Furthermore, most of the largest private operators found themselves embroiled in one of the biggest corruption schemes in recent history, the lavajato scandal, in which the country’s largest infrastructure contractors paid bribes to politicians of different parties to obtain benefits from government contracts. These events drove important movements in the market, such as Odebrecht Ambiental’s acquisition by the Canadian investment firm Brookfield (creating BRK Ambiental) and the restructuring of CAB Ambiental into Iguá Saneamento. These “new” players, together with others that once were second-tier (such as AEGEA Saneamento), will now lead the market development.

Moving forward, the public and private sectors should work together to collaborate on programs to tackle the challenges and solve the sanitation infrastructure gap.

Introduce a disruptive business model that brings together the public and private sectors in collaboration, recognizing that privatization is not the solution. In this complicated context, the possibility of collaboration emerges. In the collaboration model, public operators concede parts of their services (especially those requiring large investments in the short term) through a PPP with an experienced private operator. Typically, in traditional concessions to the private sector, the new player is entitled to the revenues of both water distribution and sewage collection, while being responsible for expanding coverage to a predefined target during the concession period. In the alternative model, players opt for partial concessions or PPPs for sewage collection only (for example), where coverage is limited and investments are concentrated. Private operators bring their operational and investment capabilities, along with easier access to capital markets, while public companies continue operating existing services and assets (see Figure 6).

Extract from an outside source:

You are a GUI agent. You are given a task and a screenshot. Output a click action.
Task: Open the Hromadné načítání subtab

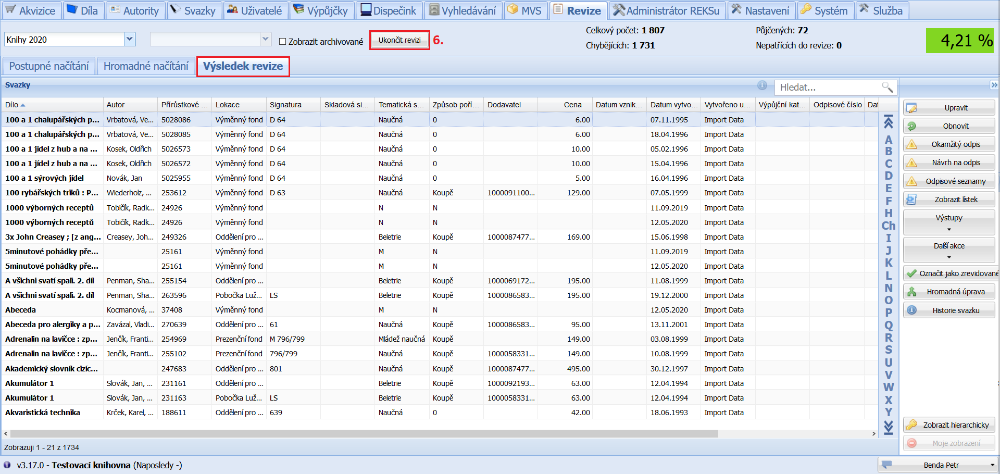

Further, all stakeholders could benefit from the collaboration model. Private operators access a large share of the market; public companies continue with their political assets (e.g., the right to keep the same company name in the city and the right to continue managing the assets and employees of the public company) and solve their investment issues. Furthermore, the general population gains access to a better service, and investors have a more solid opportunity to make money.

Design a mechanism that is legally viable and able to attract investors for the development of technical and financial studies by the municipalities responsible for the bidding process. One of the key success factors for modeling contracts is a well-developed feasibility (technical and financial) study. Over recent years, the market has used the PMI (Procedimento de Manisfestação de Interesse, or Procedure for Interest Demonstration) instrument, in which a private player conducts the study for a municipality or any other public entity. However, this mechanism is under pressure and is being questioned because of recent corruption scandals — in many cases, players that conducted the feasibility study were the winners of the bidding processes.

The market should pursue alternatives that protect all stakeholders from political interference. One option could be the creation of a trust fund managed by a neutral and trustworthy party, with clear compliance mechanisms to enable unbiased feasibility studies to be conducted.

Apply societal pressure. Finally, yet also important, it is critical that the public becomes part of the process and puts pressure on public management representatives to ensure that real and effective initiatives are implemented. For this matter, officials such as district attorneys (DAs) could play an important part in pressuring government.

This type of procedure is still rare in Brazil: Only 32 municipalities have established a TAC (Termo de Ajustamento de Conduta, or Conduct Adjustment Term) with DA’s offices, in a country where approximately 17% of the population have no access to water systems and approximately 50% have no access to sewage systems.